» Work task 1: Output the passage of the essay on police killings in Minnesota from "I moved to Minnesota" up to and including "Yet it did.", copied word for word.
» Work task 2:
Answer these questions using the essay on police killings in Minnesota:
(a) How many Black men have died at the hands of Minnesota police officers since 2000?
(b) What type of warrant does the essay say has long been known to be dangerous?
(c) How many seconds after encountering the young man did the SWAT team officer shoot him?
» Work task 3: Extend the essay on police killings in Minnesota, picking up right after its last sentence.

» Extracted text:
++++++

I moved to Minnesota knowing the state had a long record of police killings of Black men. Daunte Wright. George Floyd. Philando Castile. And so many more. Therefore, Amir Locke’s killing should not have come as a surprise. Yet it did.
I know that excessive force and racial bias are embedded throughout the justice system. After all, 56 Black men and 37 Native, Hispanic, and Asian Americans have died at the hands of Minnesotan police officers since 2000 — and this does not include the 119 white men and women. My surprise is due to the ineptitude to learn and change as a result of the previous deaths, and the inability to respond to desperate and pragmatic pleas for practices and procedures that prevent loss of life. Even though we have long known about the dangers of no-knock warrants, a SWAT team officer shot and killed a young man trying to catch a bit of sleep in the early morning hours just nine seconds after encountering him.
It is a volatile time in my new home state. It mirrors the temperamental nature of our country. We are all still reeling from the racial reckoning that shook our entire country in the summer of2020. We can no longer hide from the truth because the ways of the world are different. The global pandemic changed the pace of our life, forcing us to pay attention to atrocities like George Floyd’s murder with more deliberation. Handheld and body cameras graphically document the raw and real moments of excessive force and killings. These two factors impel us to personalize the realities of racism, just as televised feeds of the civil rights movement brought seething dogs, swinging billy clubs, and high-pressure water hoses into our living rooms — up-close and undeniable.

++++++

[Stored data entries]
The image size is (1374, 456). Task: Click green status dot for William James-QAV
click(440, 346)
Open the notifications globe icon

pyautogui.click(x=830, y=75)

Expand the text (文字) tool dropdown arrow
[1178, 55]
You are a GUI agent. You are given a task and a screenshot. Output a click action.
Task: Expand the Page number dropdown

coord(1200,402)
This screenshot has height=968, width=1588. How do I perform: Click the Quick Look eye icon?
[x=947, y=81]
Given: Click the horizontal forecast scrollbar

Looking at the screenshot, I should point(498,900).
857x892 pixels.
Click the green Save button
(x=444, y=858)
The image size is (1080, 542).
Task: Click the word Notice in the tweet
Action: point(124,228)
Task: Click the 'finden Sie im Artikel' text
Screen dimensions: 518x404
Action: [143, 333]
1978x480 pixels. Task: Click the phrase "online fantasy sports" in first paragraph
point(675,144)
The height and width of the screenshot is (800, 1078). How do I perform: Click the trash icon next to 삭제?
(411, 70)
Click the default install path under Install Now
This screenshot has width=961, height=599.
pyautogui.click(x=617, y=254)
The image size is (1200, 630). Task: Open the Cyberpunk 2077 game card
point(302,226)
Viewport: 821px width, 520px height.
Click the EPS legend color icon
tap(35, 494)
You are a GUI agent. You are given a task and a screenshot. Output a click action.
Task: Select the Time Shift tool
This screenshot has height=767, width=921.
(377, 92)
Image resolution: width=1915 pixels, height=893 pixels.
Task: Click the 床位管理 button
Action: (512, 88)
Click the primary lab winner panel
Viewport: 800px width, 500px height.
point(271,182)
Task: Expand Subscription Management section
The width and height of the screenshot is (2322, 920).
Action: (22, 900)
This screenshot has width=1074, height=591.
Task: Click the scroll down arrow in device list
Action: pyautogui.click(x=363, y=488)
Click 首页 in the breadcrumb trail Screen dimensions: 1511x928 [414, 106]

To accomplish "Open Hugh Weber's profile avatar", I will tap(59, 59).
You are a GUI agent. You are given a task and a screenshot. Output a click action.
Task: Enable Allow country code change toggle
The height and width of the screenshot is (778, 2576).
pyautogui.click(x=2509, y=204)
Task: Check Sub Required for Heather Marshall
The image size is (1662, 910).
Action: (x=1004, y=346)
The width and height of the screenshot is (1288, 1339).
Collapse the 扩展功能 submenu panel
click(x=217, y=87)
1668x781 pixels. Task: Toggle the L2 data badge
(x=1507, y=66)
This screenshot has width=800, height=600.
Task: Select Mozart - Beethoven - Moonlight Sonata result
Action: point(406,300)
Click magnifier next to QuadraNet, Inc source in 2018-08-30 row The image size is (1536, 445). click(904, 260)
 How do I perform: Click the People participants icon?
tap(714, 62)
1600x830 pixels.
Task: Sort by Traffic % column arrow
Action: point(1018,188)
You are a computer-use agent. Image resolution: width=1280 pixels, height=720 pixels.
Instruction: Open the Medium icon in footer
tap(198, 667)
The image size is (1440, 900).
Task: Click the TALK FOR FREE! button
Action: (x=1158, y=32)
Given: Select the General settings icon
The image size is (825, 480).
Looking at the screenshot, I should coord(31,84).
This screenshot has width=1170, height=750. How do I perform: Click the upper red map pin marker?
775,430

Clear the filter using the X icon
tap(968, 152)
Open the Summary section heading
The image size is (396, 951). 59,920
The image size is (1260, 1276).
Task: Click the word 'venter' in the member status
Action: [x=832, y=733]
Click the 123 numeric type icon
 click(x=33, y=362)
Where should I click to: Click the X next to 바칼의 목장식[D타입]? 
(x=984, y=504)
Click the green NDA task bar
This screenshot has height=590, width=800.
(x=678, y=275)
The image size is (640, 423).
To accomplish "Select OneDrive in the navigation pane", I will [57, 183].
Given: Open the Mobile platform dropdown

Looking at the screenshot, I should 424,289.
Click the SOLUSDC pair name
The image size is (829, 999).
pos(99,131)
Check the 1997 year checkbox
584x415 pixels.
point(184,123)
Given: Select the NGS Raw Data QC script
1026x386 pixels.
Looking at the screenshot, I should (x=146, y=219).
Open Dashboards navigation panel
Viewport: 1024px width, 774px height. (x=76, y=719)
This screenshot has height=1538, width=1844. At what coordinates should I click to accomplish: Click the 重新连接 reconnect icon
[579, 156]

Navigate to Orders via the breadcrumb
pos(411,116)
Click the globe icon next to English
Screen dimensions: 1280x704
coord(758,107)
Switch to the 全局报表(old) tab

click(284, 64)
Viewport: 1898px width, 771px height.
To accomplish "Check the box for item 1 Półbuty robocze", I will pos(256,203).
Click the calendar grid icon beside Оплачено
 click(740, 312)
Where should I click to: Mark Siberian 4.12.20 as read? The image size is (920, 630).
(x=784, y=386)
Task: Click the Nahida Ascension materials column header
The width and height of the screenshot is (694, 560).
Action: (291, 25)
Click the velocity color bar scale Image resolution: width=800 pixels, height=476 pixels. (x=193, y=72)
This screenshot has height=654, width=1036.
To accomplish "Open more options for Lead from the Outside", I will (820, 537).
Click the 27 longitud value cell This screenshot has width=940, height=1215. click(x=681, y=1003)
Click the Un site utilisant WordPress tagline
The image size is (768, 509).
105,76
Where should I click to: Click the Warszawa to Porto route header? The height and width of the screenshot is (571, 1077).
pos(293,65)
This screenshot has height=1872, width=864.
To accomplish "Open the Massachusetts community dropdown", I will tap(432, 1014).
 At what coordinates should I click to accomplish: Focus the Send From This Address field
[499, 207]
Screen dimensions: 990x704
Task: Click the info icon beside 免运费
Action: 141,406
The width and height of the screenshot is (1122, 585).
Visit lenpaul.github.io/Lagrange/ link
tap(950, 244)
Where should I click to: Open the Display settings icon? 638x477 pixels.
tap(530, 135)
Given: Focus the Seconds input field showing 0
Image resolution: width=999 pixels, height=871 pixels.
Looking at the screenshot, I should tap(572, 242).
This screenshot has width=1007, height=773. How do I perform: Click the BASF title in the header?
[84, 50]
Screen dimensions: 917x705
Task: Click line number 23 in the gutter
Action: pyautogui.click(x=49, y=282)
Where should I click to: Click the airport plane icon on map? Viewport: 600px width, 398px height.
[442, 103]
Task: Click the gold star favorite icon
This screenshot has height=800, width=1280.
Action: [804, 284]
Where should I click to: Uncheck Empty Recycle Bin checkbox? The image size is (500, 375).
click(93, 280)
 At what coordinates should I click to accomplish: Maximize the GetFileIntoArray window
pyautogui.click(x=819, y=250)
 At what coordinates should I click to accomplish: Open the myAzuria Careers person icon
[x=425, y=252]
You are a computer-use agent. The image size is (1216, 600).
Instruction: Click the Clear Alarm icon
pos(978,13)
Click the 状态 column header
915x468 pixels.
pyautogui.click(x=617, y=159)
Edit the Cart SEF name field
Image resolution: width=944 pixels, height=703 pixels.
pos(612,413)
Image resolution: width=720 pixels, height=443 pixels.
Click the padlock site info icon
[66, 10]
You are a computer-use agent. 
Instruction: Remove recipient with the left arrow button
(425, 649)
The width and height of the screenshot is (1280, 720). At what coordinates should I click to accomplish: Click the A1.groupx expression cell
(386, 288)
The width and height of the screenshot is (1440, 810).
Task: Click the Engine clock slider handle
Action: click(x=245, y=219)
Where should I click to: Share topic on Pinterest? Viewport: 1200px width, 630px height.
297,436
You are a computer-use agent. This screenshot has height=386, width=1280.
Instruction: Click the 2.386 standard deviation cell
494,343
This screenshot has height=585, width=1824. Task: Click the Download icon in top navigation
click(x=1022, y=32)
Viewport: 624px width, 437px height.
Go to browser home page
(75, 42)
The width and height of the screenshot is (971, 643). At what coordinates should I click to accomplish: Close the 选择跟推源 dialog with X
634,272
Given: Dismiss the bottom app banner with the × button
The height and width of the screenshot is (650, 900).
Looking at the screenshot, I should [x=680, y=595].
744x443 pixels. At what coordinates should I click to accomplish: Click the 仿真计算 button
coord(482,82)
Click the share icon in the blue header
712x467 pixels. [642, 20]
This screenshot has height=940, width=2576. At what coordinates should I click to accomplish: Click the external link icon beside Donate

++++++

» Task response 1:
I moved to Minnesota knowing the state had a long record of police killings of Black men. Daunte Wright. George Floyd. Philando Castile. And so many more. Therefore, Amir Locke’s killing should not have come as a surprise. Yet it did.

» Task response 2:
(a) 56
(b) No-knock warrants
(c) Nine seconds

» Task response 3:
Those who have studied history know that after a period of racial embarrassment like George Floyd’s death, a patch of obligatory quiescence and public denouncements occurs. It is when many Americans quiet while their fellow citizens who are Black, Indigenous, people of color or white allies mourn. Then comes slight progress, quickly followed by blowback. People get tired of being somber and begin to defame the victim by digging up personal flaws that distract us from the systemic causes of the event. They bore of their guilt from complicit complacency because it is burdensome, uncomfortable, and exacting. Changes are proposed, yet action is limited. Talk is plentiful, yet commitments wane as people fatigue from the personal work required to enact durable transformation.
And Amir Locke’s senseless death, a heartbreaking error, reminds us again that the problem of police killings of innocent lives still exists — incensed and bubbling — and the efforts to address it have so far proven futile. We have a choice — we can follow the same patterns that aren’t working for us, or we can make radical change. We cannot tire. Our work must start with purposeful commitments to a just society that will take decades to accomplish while simultaneously undoing decades of the racialized policies embedded in the threads of America’s fabric.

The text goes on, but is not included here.